Foods to Add to Your Diet as the Temperatures Drop
By changing our diets slightly as winter approaches, we can actually counter the harsh impacts that colder temperatures can have on our bodies, including decreasing the likelihood of getting ill, protecting our skin from the cold, and decreasing the severity of seasonal affective disorder. Below are a few foods you may want to start consuming more often in late fall to help your body battle the colder days ahead.
Red bell peppers contain more than three times the amount of vitamin C than oranges. Vitamin C supports your immune system, which is even more important in the winter, and has also been shown to reduce fatigue. Red peppers also boast phytochemicals and beta-carotene, providing antioxidant and anti-inflammatory benefits. Try adding red peppers to salads, pastas, and pizza, or as a snack to up your intake.

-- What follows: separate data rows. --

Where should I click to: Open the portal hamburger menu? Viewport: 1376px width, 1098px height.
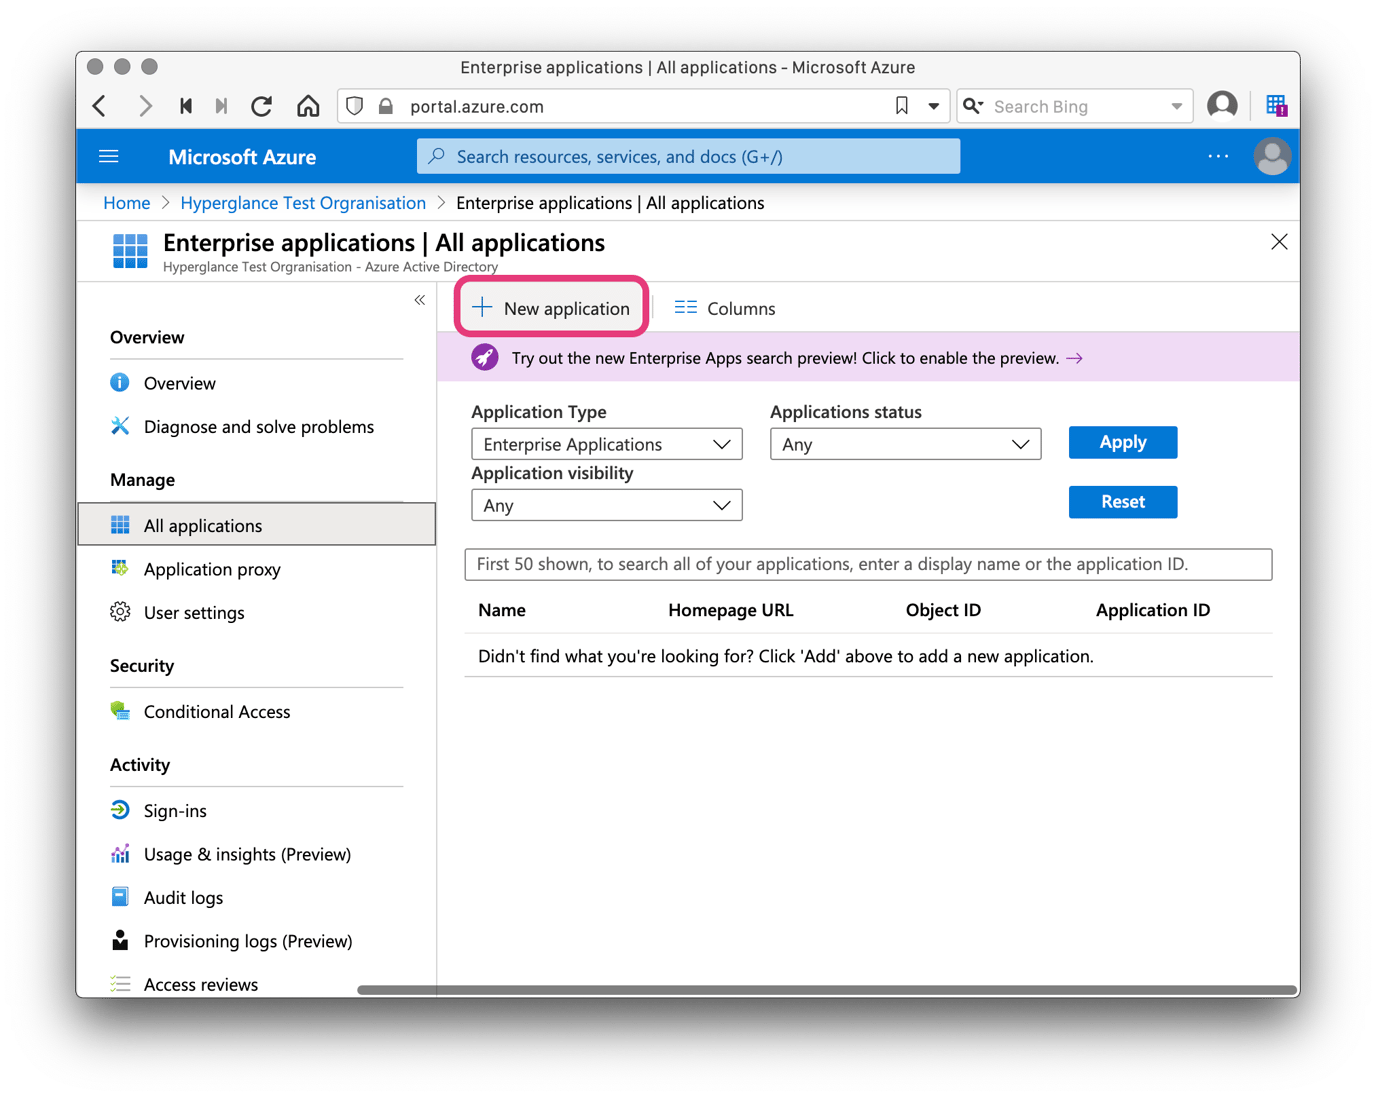tap(108, 156)
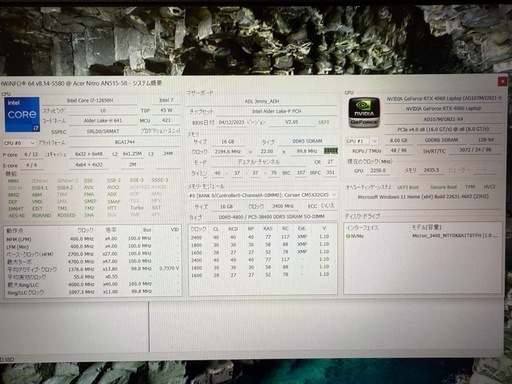Click the Windows 11 Home build text
Screen dimensions: 512x384
423,197
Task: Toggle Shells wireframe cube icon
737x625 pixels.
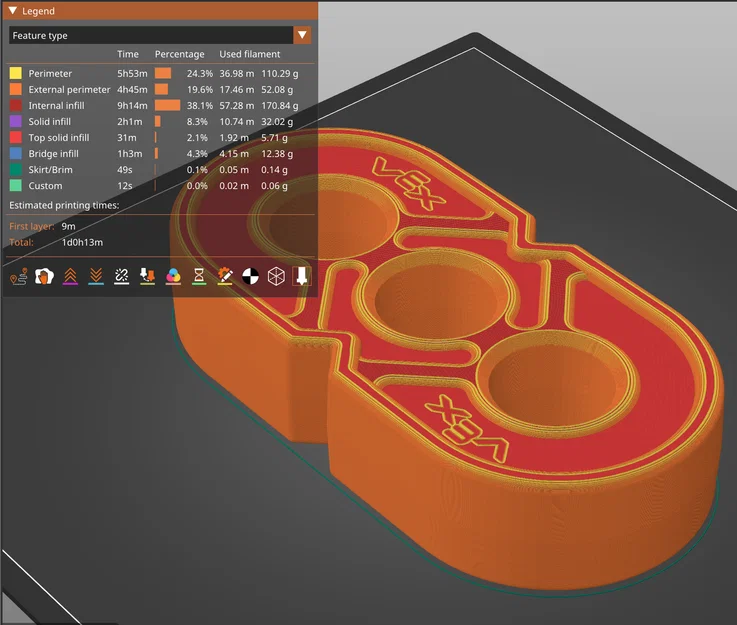Action: pyautogui.click(x=276, y=276)
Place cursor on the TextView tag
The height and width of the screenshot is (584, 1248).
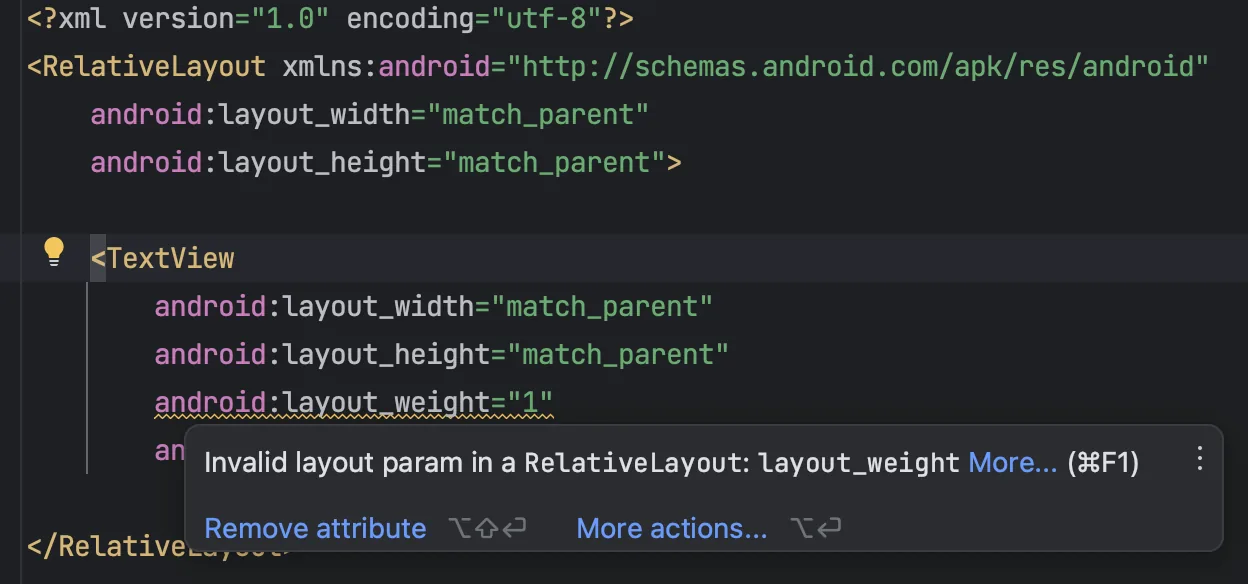[x=170, y=258]
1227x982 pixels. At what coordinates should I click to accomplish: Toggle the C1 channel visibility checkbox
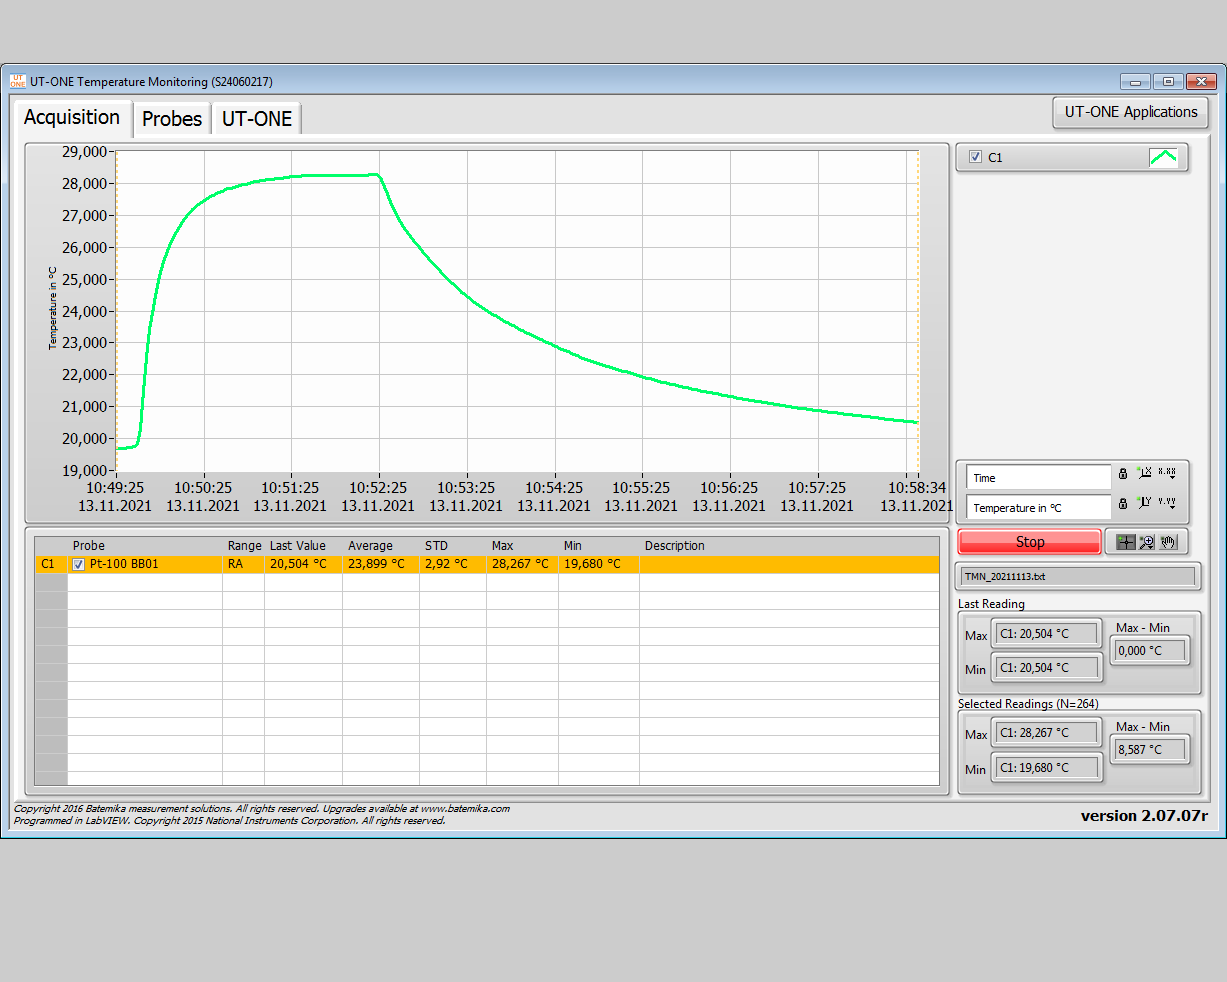pos(974,157)
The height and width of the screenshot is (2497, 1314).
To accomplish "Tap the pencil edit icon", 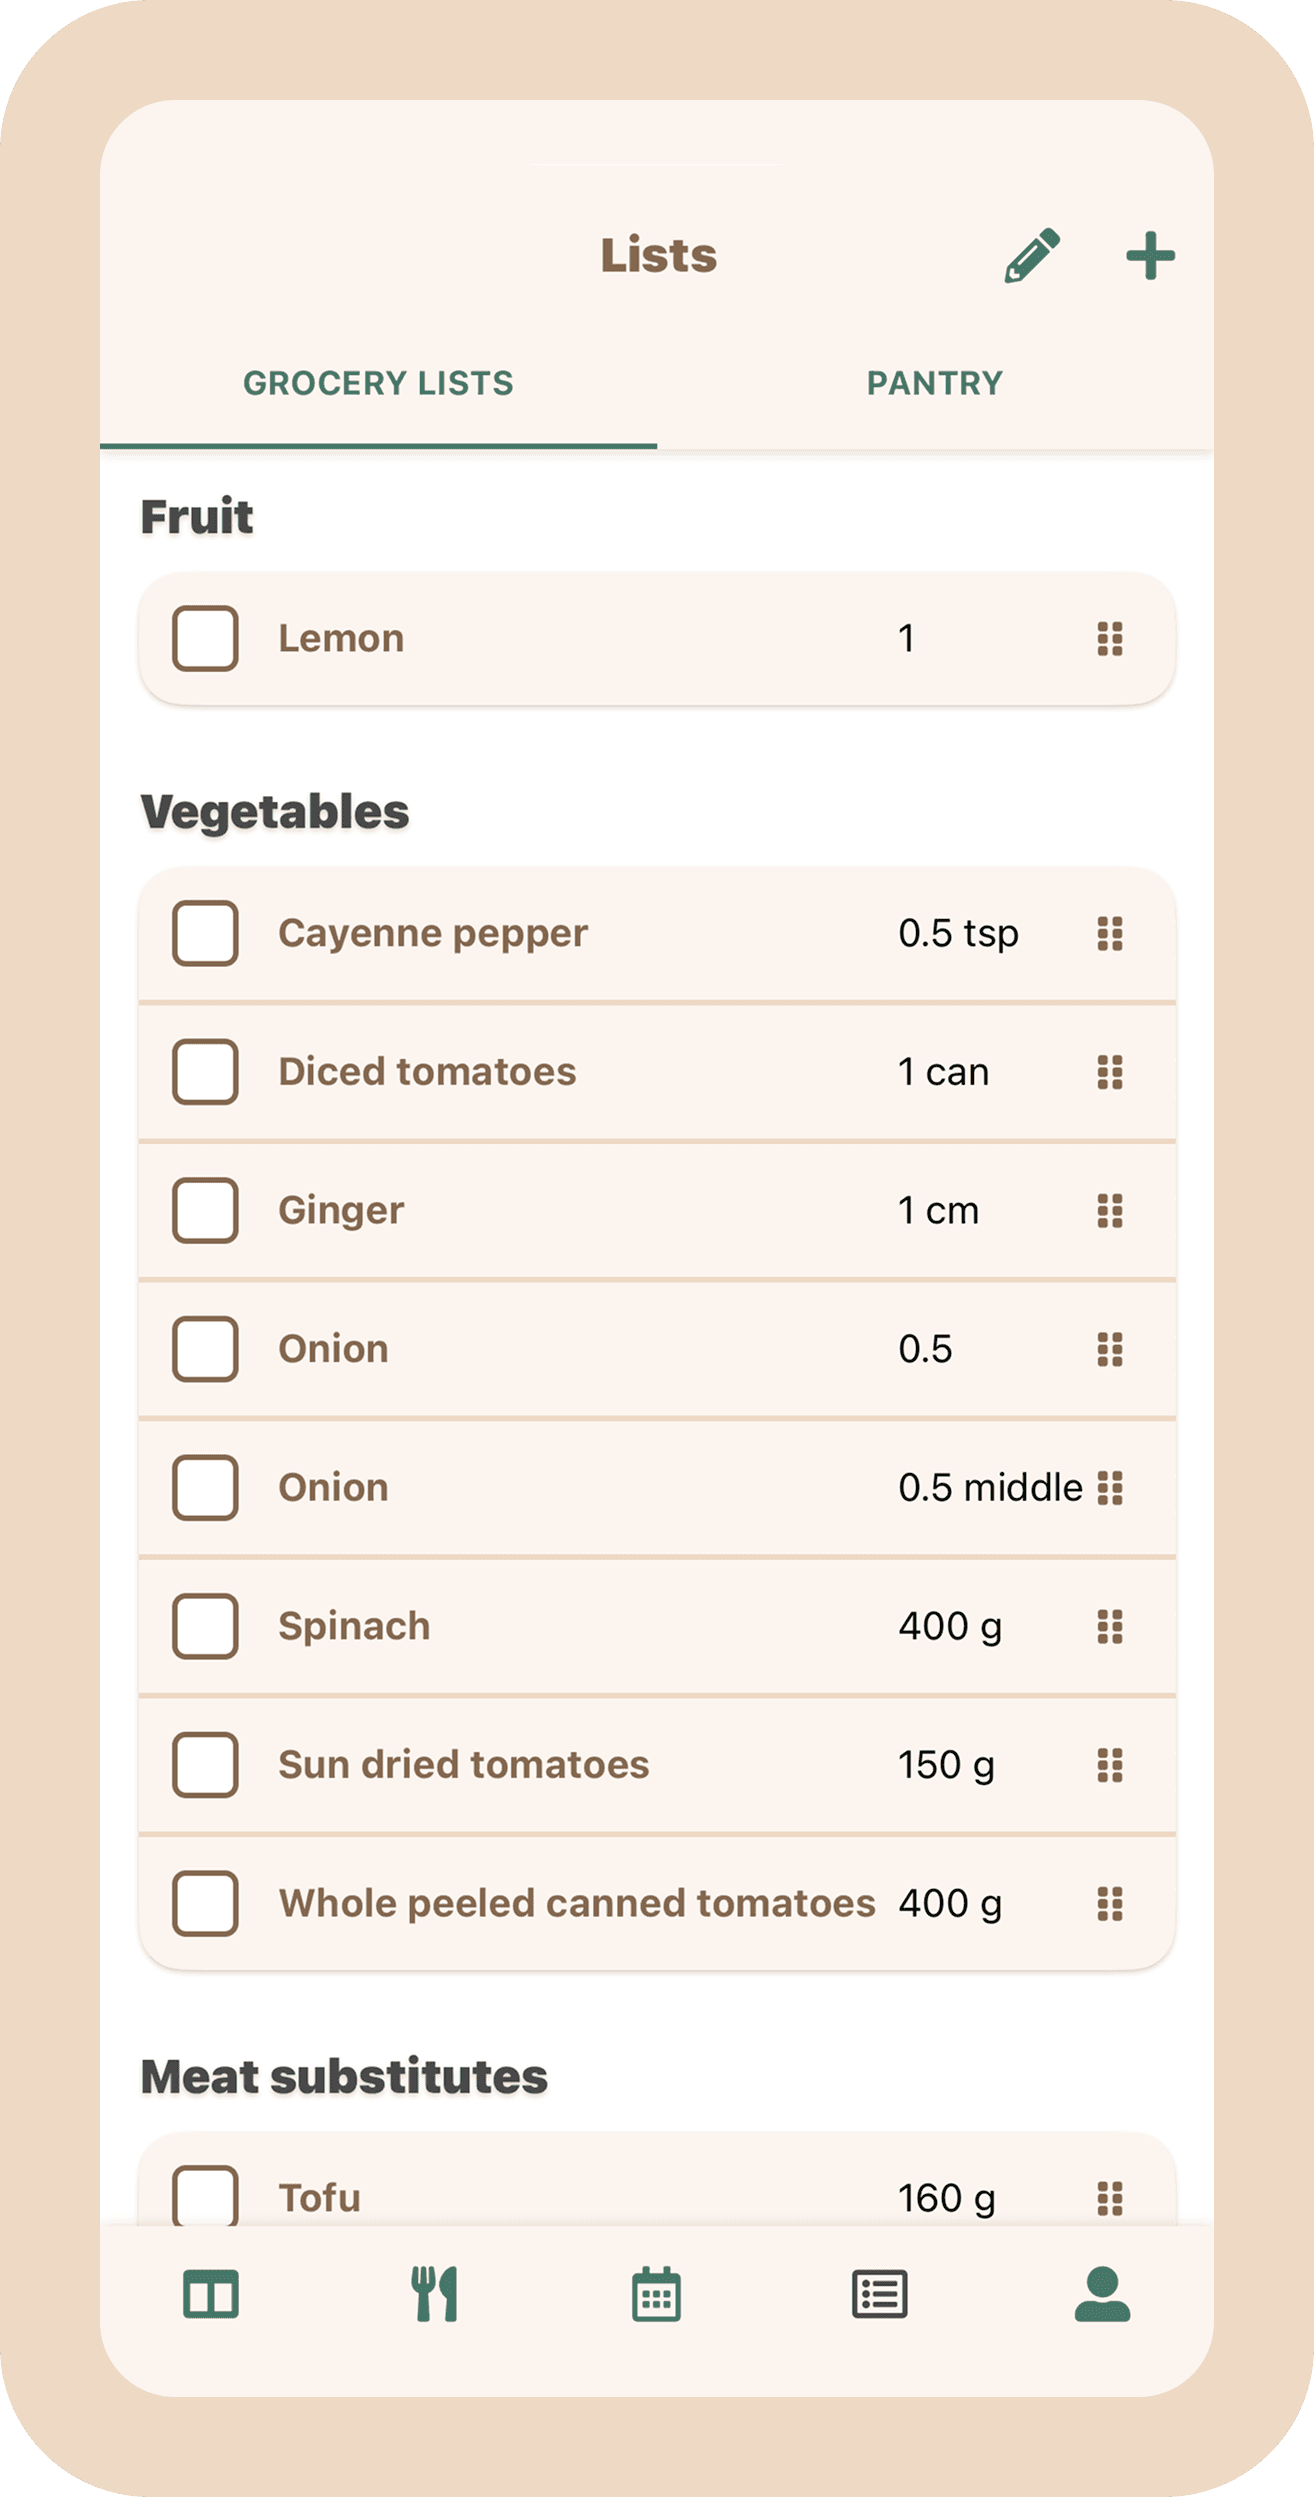I will pos(1032,256).
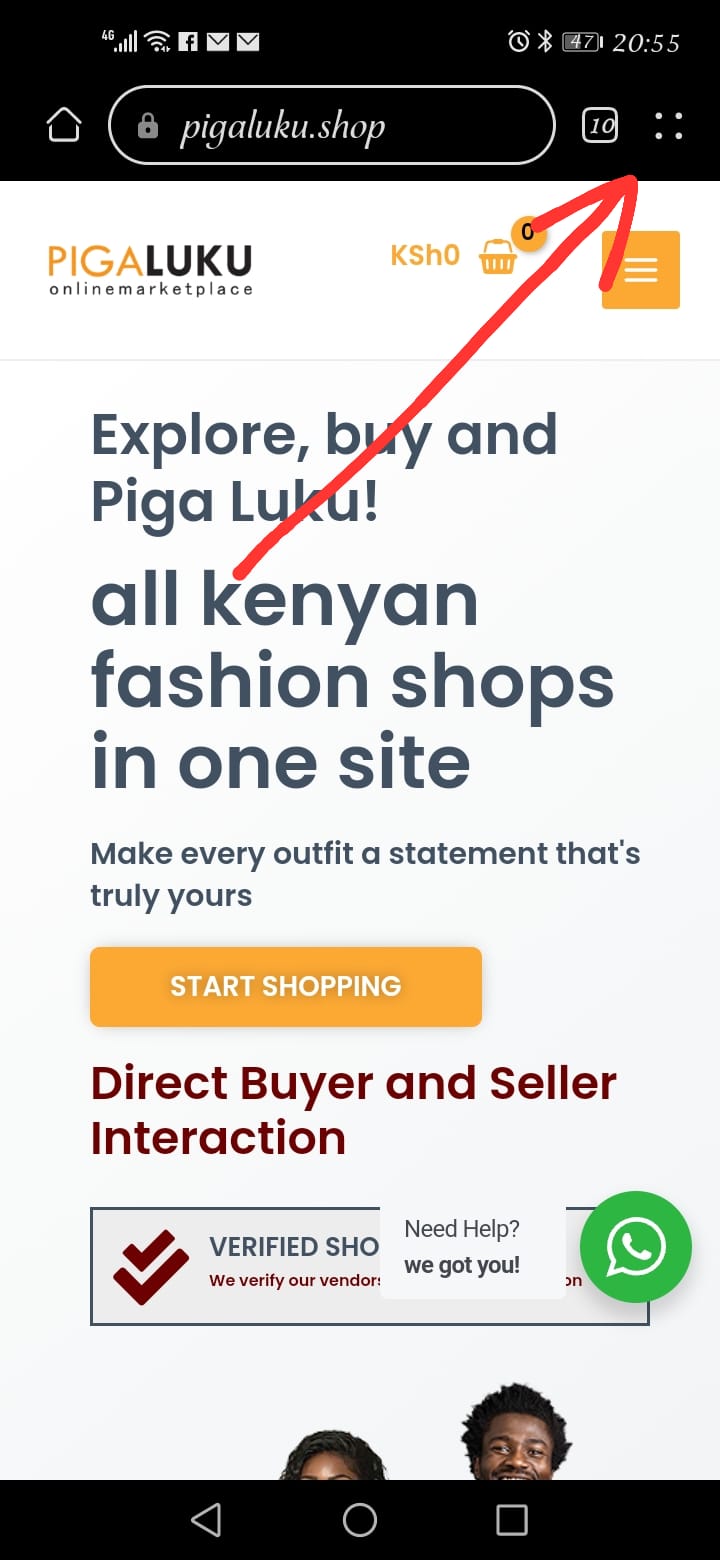720x1560 pixels.
Task: Tap the Android back navigation button
Action: click(x=206, y=1520)
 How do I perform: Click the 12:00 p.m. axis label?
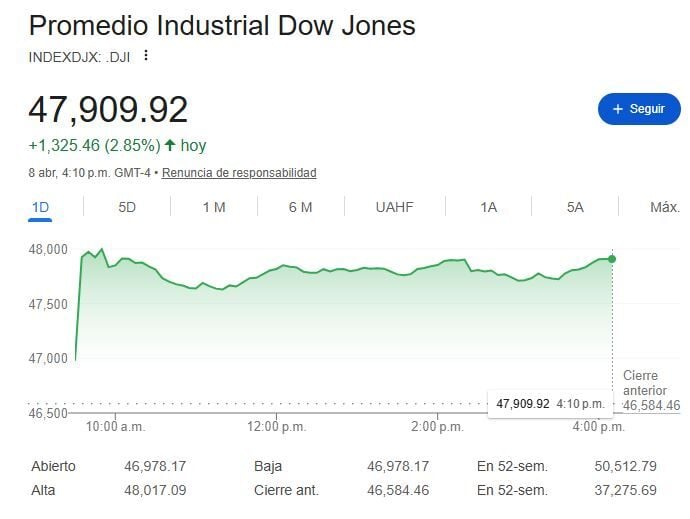click(x=278, y=427)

Smoked salmon can help prevent or limit the negative effects that cold weather can have on our skin. When consumed, the omega-3 and omega-6 fatty acids found in salmon get incorporated into cell membranes in the top layer of our skin, which helps to maintain our skin's barrier function and prevent moisture loss common during the colder, dryer months. Consider enjoying salmon more often during the winter in the form of burgers, sandwiches, fillets, or in a salad.
This is the perfect time of year to add more cinnamon to your diet, especially if you love fall flavours and holiday baking. Cinnamon is loaded with antioxidants (more than almost all other spices and herbs!), which protect your body from oxidative damage caused by free radicals. It has also been shown to boost your metabolism, stabilize blood sugar levels, and aid digestion by helping to breakdown your food more efficiently. Try adding cinnamon to your coffee, baked goods, oatmeal, or toast.
Like cinnamon, blueberries are packed with antioxidants, and actually contain the most antioxidants of any fresh fruit. This is due to their high levels of anthocyanins, plant pigments with antioxidant and anti-inflammatory properties, which help to reduce the risk of illness and chronic diseases. Blueberries are also high in vitamin C, which contributes to supporting your immune system. Enjoy blueberries in yogurt bowls, smoothies, salads, or on cereals, oatmeal or toast.
If you find that your mood drops a little during the winter months, consider supporting your serotonin levels (the "feel good" hormone). Our bodies need the amino acid tryptophan to make serotonin. Tryptophan occurs naturally in bananas (as well as almonds and peanuts, fish, dairy
products, and dried dates), which when consumed will eventually get converted into serotonin in your brain, and in turn may help to keep your mood upbeat. So, the next time you're feeling your mood dip , add a banana to your breakfast, blend it into a smoothie, or roll it up with some peanut butter in a wrap to help up those serotonin levels.
Winter squash comes in many varieties, including butternut, acorn, and spaghetti, and they are all rich sources of vitamins A and C, making them a great choice during the winter when our immune systems need the extra support from these antioxidants. Squash is also a good source of vitamins B6 and K, folate, and potassium. Try making a squash soup, using it as pasta alternative, or even adding it to your smoothie.
White potatoes are a whole food containing numerous nutrients, including immune-supporting vitamins B6 and C, providing almost 30% of your recommended daily intake of both of these nutrients per medium-sized potato. As well, the purple variety have the added benefit of containing the antioxidant anthocyanin, which has been linked to reducing heart disease and cancer risk, as well as inflammation. Sweet potatoes are also an excellent source of vitamin A, another nutrient that plays an important role in supporting your immune system. Add potatoes to soups, make your own french fries, or bake them as a healthy side.